If you put all your hope for social change in legal reform, and if you put all your faith for legal reform in maneuvering within the political system, then to be sure you will find yourself outmaneuvered at every turn by those who have the deepest pockets and the best media access and the tightest connections. There is no hope for turning this system against them; because, after all, the system was made for them and the system was made by them. Reformist political campaigns inevitably turn out to suck a lot of time and money into the politics–with just about none of the reform coming out on the other end.

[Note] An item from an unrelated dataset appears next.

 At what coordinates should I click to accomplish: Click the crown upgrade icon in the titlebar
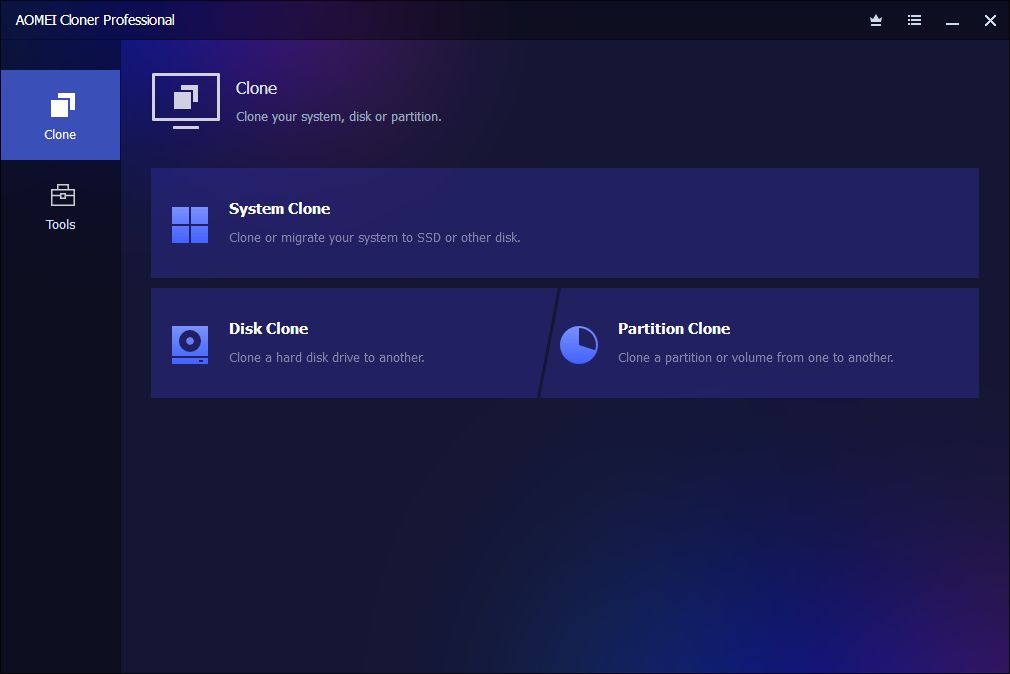(x=875, y=20)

But if you put your faith for social change in methods that ignore or ridicule their parliamentary rules, and push forward through grassroots direct action — if your hopes for social change don’t depend on reforming tyrannical laws, and can just as easily be fulfilled by widespread success at bypassing those laws and making them irrelevant to your life — then there is every reason to hope that you will see more freedom and less coercion in your own lifetime. There is every reason to expect that you will see more freedom and less coercion tomorrow than you did today, no matter what the law-books may say.

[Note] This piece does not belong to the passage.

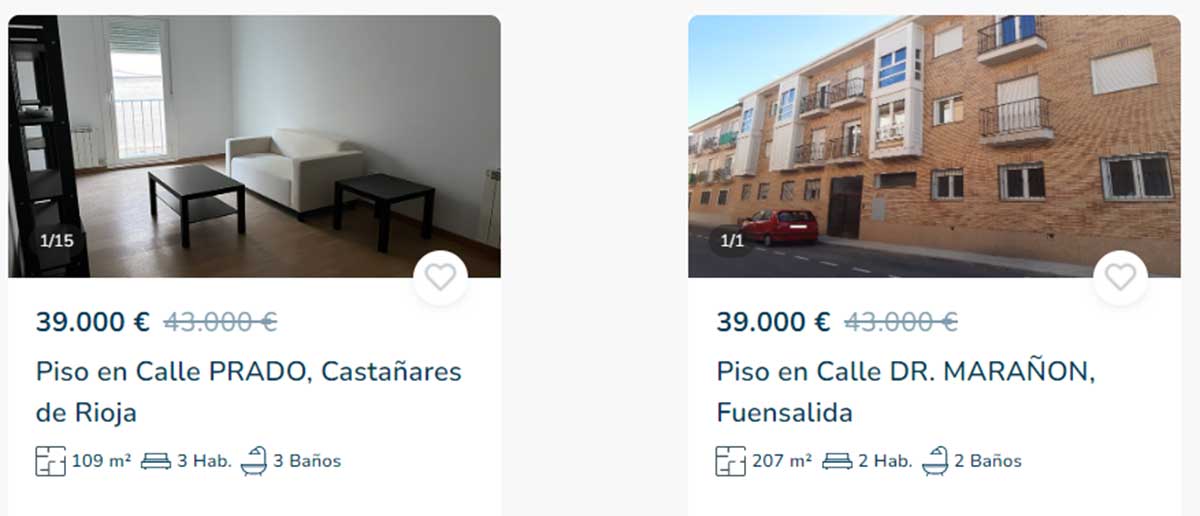Click the 1/1 photo counter badge
1200x516 pixels.
732,241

Counter-economics gets the goods.
smally /#
But Charles, downloading films is stealing
You wouldn’t steal a baby, would you?
Sergio Méndez /#
Charles:
But there is something to worry about, and is the restrictions are putting on the file sharing comunity on the internet. Many of the networks, like Napster, were already closed, and in many european countries the police can track your computer if you download “copyrighted” files….I just hope their measures end up being futile
Discussed at aaeblog.com /#
Miscellaneous Observations | Austro-Athenian Empire:
Rad Geek /#
Sergio,
Sure; the big copyright monopolists have been trying for years to shut down file-sharing communities. But, as the New York Times article says, they’re fighting a losing battle on this one. For every centralized file-sharing service they tried to squash, a handful of decentralized replacements have sprung up. For every poor sucker they get through honeypots on BitTorrent or elsewhere, there are literally millions who are laughing in their faces. The Times doesn’t spend much time asking why, but I think the answer is simple: no matter how hard they try to shut us down, the scope of the problem is simply overwhelming, and getting worse for them every day. Their only real options at this point are to fight an costly and unwinnable battle against a numberless, leaderless shadow enemy; or to do what the music industry already effectively has, and give up on strategies based on litigation or techno-crippling, in favor of trying to make the best of the situation by dropping prices and bringing in new, high-quality digital distribution.
The battle is really, effectively, over; the rest is just mopping-up operations.
anonymouse /#
For a long time, the effectiveness of copyright relied on the difficulty of making such copies. Most people weren’t even in a position where they could violate copyright. But now, copying is suddenly accessible to the masses at large, while the copyright industry has not really caught on to this fact. It’s not just that copyright violation is cheaper than the alternative, it’s that very often it’s easier. If I download a TV show via bittorrent, I can have it in a matter of hours. If it’s streamed, the gratification is even more instant. DRM too is an inconvenience for most people. I think at this point, the survival of copyright is in the hands of the copyright industry. If they want copyright to retain even a little bit of effectiveness, they have to make it easier to follow the rules than to pirate. A few are finally starting to get it: South Park, for example, put up all their episodes for streaming, and Monty Python has a youtube channel with some of the most popular clips.